Five practical questions to ask
“I need to visit our top 10 customers. If you know who they are, please let me know.” If this sounds familiar, then you need to know some more information about your business’s finance and operations.
Here are five questions to ask, the answers to which should help guide business decisions and improve profitability.
Who are your top 10 customers?
If you define “top ten” as “most profitable,” finding your top ten is not as easy at it sounds.
But you also already know more than you think. That multi-disciplinary business team assembled to wring out crucial customer information for a critical decision used Excel spreadsheets and brute force to produce information, all of which is still available. Review these marathon sessions notes to weed out peripheral factors and focus on information that accurately determines profitability. Put yourself on the mailing list to obtain that data regularly.
How dependable is your customer profitability information?
When managers cannot easily obtain customer profitability information, they create fudge factors or Excel spreadsheets providing them “numbers” justifying demands for new or other department’s resources.

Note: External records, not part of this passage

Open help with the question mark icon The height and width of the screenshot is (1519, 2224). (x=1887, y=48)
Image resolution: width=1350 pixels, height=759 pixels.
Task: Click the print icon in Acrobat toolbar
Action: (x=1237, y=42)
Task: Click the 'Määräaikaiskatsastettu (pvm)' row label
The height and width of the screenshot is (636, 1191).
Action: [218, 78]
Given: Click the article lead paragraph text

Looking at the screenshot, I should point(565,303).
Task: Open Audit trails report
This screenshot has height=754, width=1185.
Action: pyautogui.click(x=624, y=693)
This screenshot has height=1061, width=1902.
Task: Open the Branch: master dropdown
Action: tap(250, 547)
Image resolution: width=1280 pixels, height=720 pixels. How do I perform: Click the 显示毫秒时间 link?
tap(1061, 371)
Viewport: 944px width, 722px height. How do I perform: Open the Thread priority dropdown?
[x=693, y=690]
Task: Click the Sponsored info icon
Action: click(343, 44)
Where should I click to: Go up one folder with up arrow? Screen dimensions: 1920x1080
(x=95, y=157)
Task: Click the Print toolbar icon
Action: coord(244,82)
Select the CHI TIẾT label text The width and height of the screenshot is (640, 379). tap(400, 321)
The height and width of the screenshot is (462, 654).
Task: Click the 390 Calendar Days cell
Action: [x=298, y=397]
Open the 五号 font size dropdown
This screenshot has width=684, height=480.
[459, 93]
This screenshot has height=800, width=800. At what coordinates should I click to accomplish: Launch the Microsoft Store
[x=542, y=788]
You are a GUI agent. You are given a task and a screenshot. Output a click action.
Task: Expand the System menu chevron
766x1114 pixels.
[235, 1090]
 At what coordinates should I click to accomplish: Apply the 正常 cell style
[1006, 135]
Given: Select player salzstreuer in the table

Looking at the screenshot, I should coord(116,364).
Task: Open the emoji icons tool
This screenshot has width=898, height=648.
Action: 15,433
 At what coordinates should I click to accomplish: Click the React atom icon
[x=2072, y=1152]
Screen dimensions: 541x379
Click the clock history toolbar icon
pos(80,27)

The more complex your company or its product line, the harder to fully resolve this issue. Find which departments use Excel or inexpensive systems to “handle unique operating needs.” Discovering why that package was needed pinpoints areas needing correction.
How accurate is your product profitability information?
A company with shortcomings in customer profitability information hasn’t fully addressed better product information needs.
The good news is everything fixed in prior categories improves product profitability information. Since most critical weaknesses are usually limited in number, applying those changes to customer profitability information highlights areas to fix.
How accurate is order profitability?
After solving the issues above or being pleasantly surprised to find they are not problems at your company, you still need to inquire about order profitability accuracy, including customer service costs, installation, shrinkage, maintenance and repair costs.
Exasperated CFOs ask, “Why don’t we just tape a $100 bill onto every order going out the door?” Seek out the company rebel everyone wishes would stop complaining about corporate inefficiencies. This person may have interesting insights on solving customer service costs, installation, shrinkage, maintenance and repair costs.
How will our profits be affected by changes in customer profits?
If you haven’t seen yourself yet, you are well above average, but could still benefit from a strategic viewpoint. Taking the time to refine this highly strategic but often not considered urgent area in today’s short-term world is essential. So get that CEO buy-in, and finalize touches on your information portfolio through implementing regular analysis to plan for customer profitability changes that impact you.
If you solved all these issues long ago, congratulations. If any of these are making your stomach churn, however, it’s not too late. You still have time to address them, so go for it! And take your success to a whole new level.